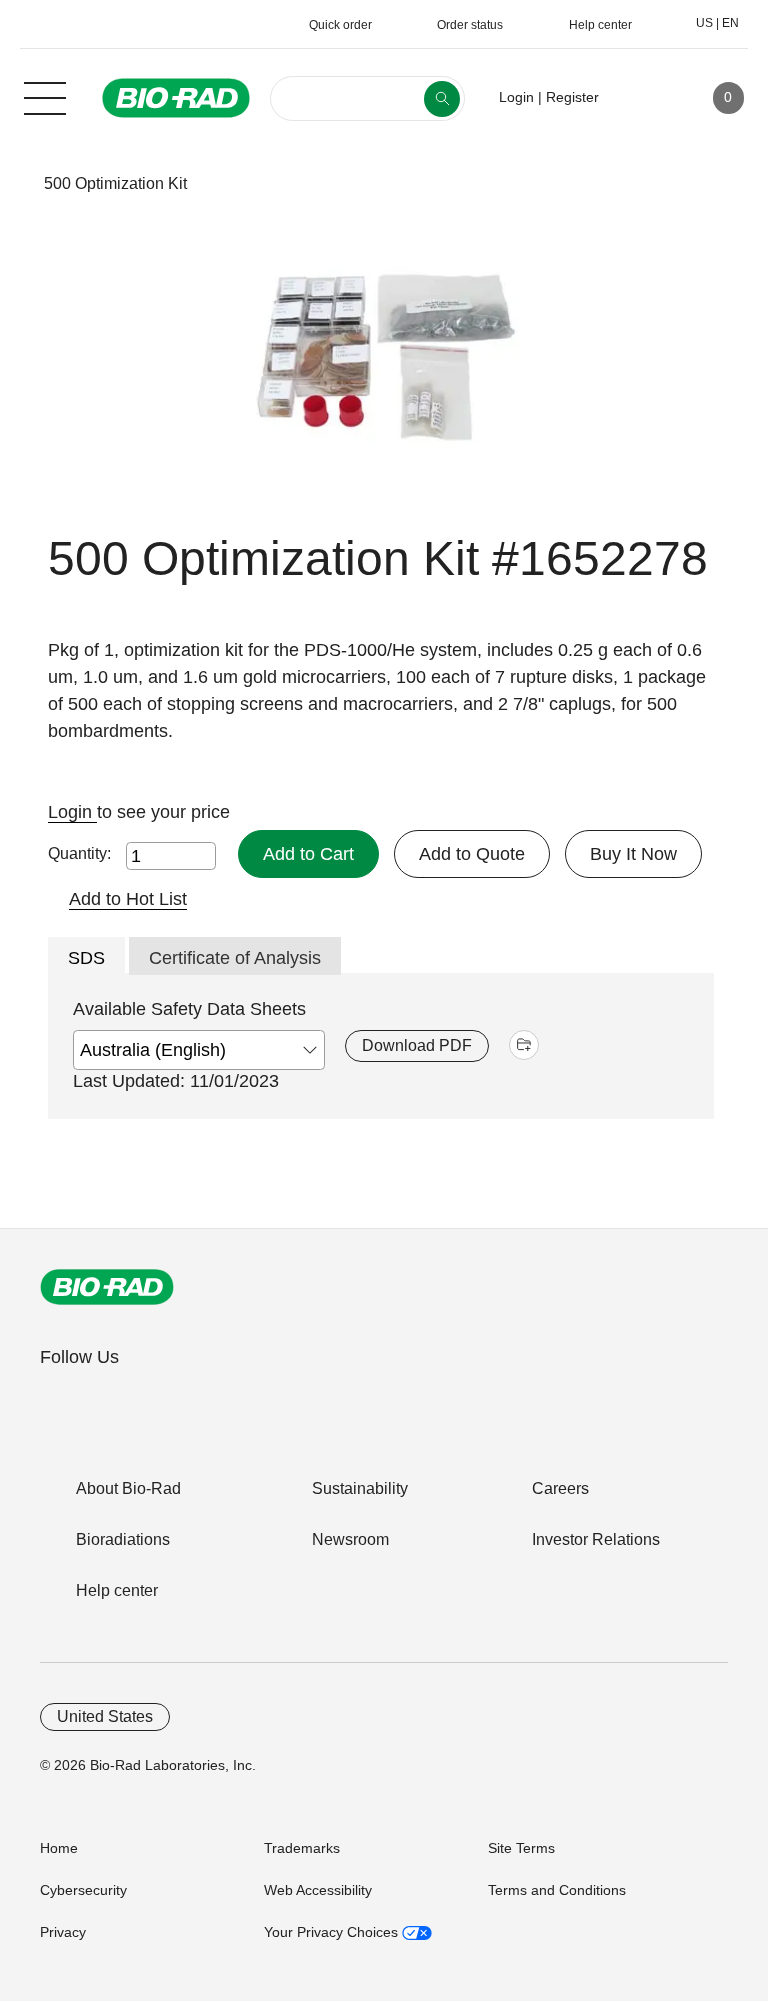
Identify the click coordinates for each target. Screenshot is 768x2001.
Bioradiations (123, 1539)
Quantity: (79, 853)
******
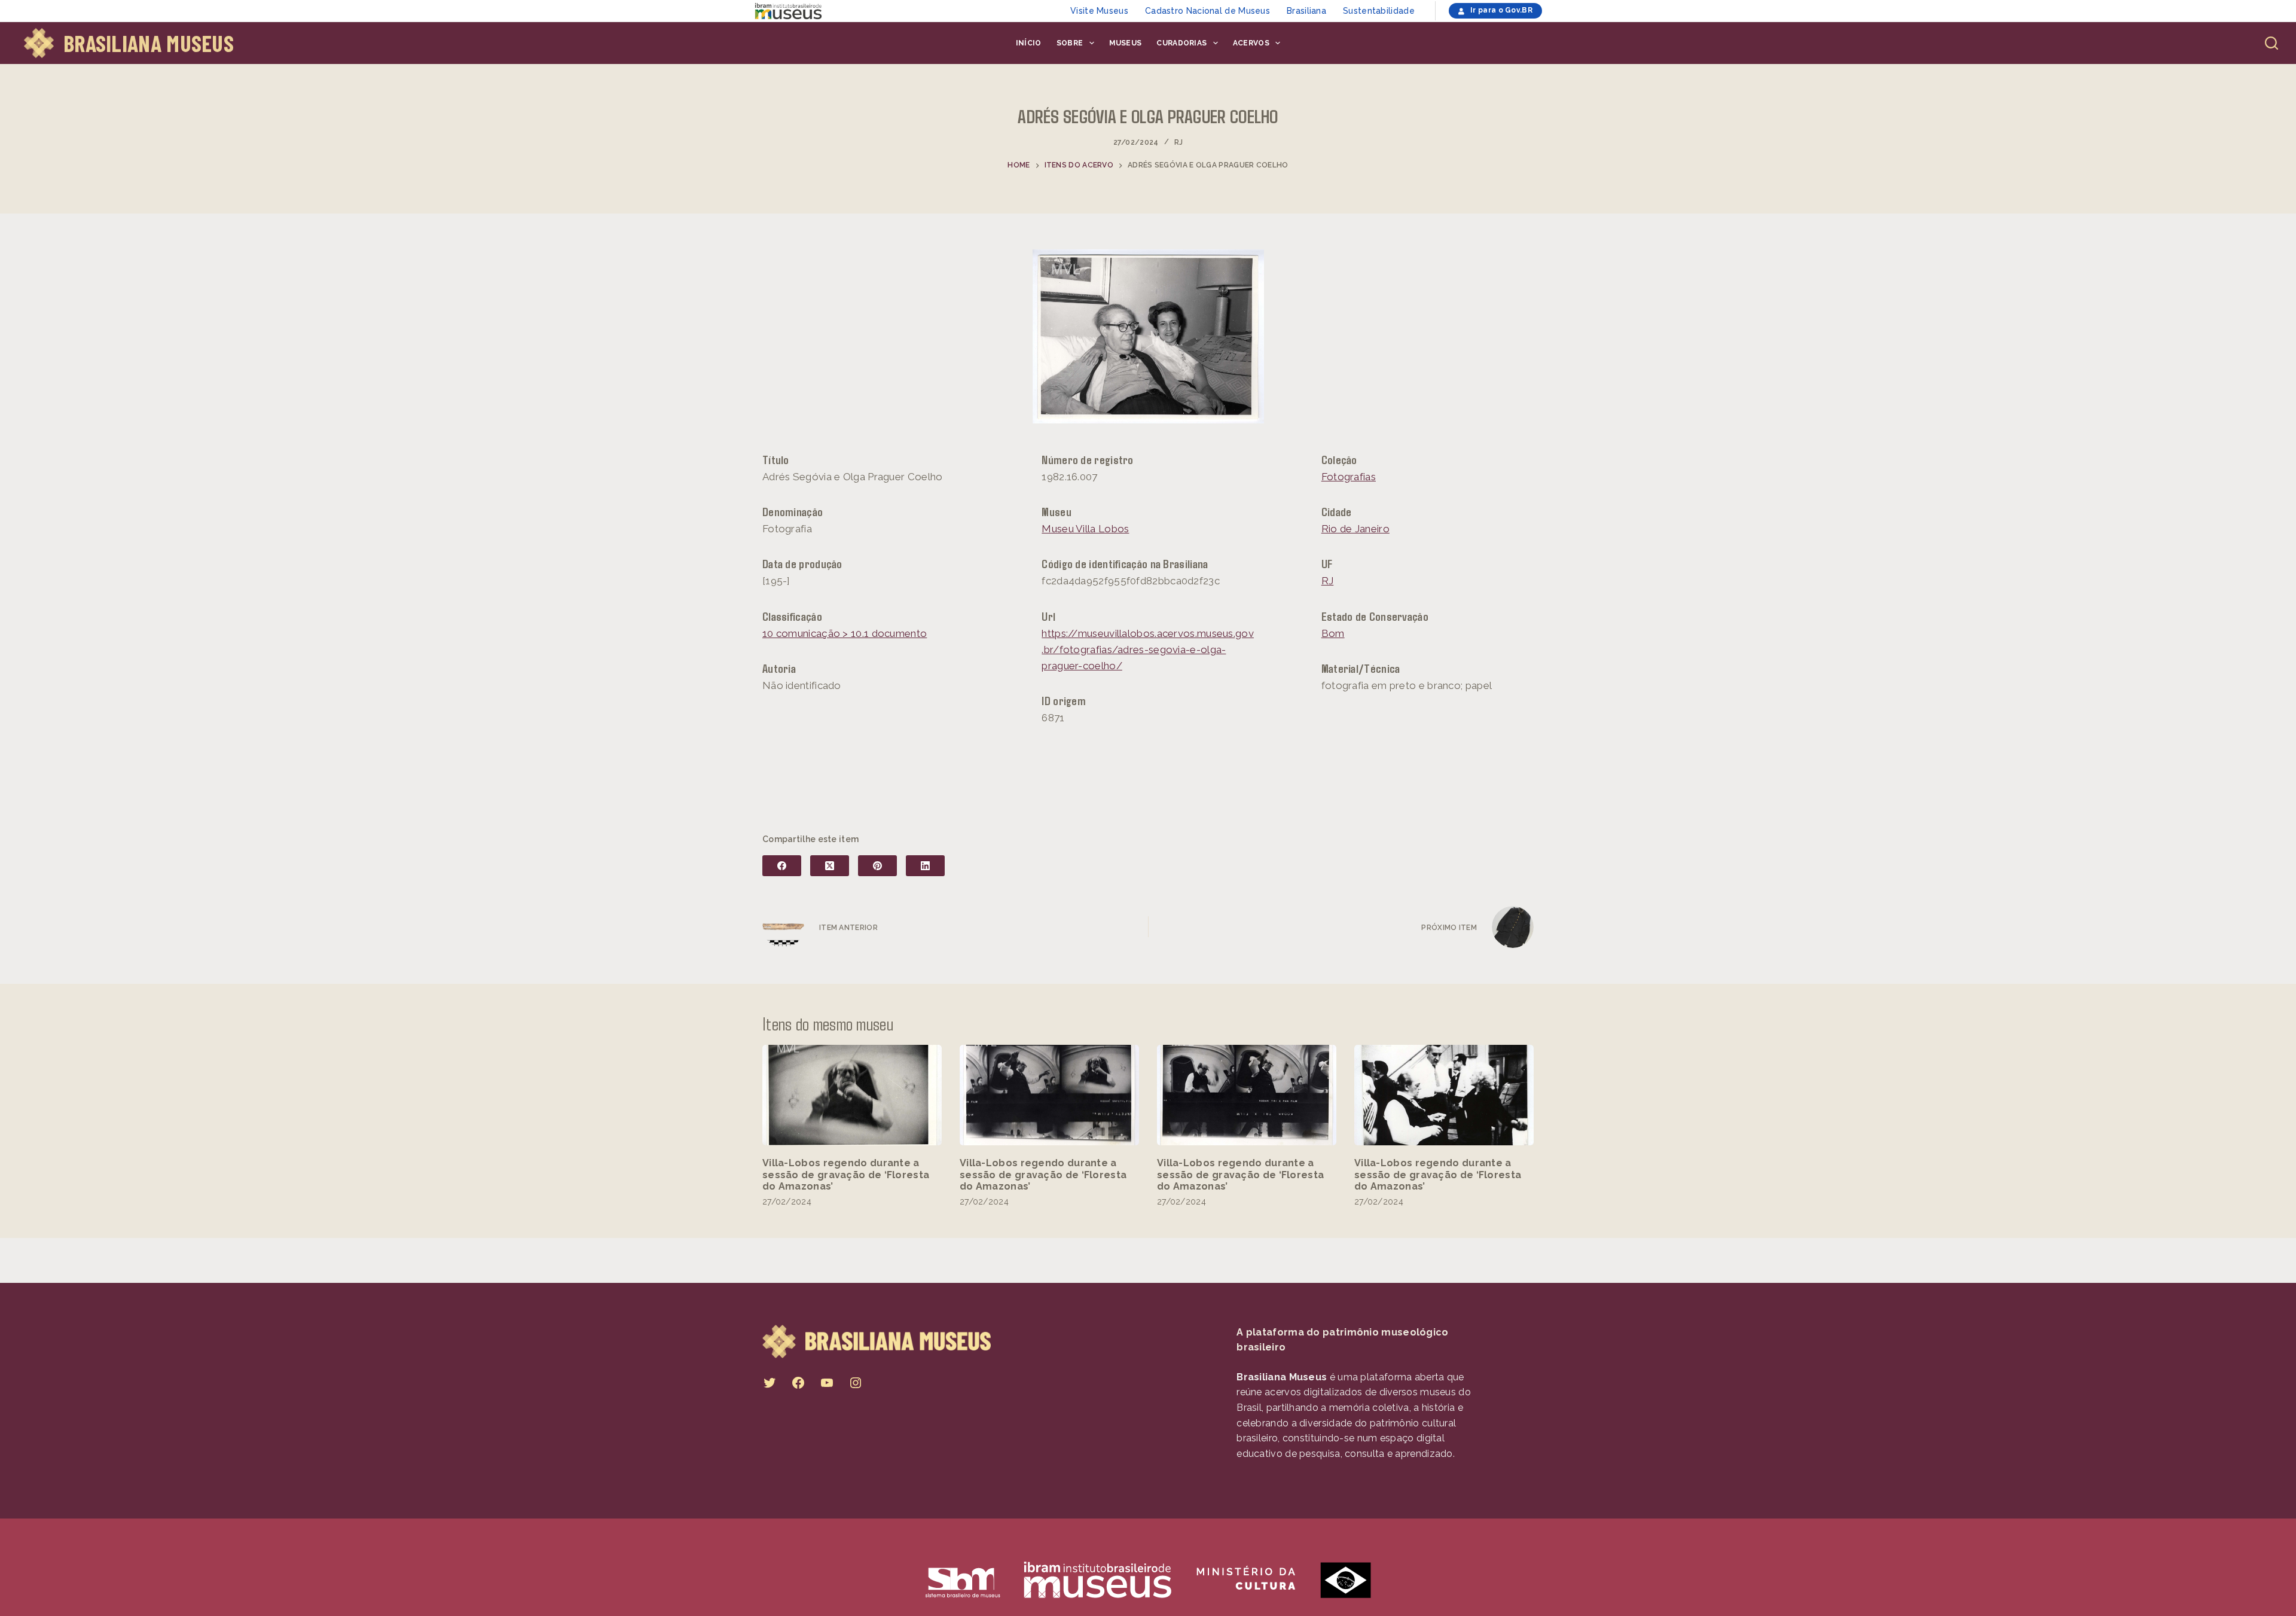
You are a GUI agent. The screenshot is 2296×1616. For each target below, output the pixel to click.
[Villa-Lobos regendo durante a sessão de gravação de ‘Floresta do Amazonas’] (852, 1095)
******
◆ **TASK ITEM**
Among the entries above, copy exactly only the lines starting with the one containing "You are a GUI" and going through the one containing "[Villa-Lobos regendo durante", both ends included.

◆ **ANSWER**
You are a GUI agent. The screenshot is 2296×1616. For each target below, output the pixel to click.
[Villa-Lobos regendo durante a sessão de gravação de ‘Floresta do Amazonas’] (852, 1095)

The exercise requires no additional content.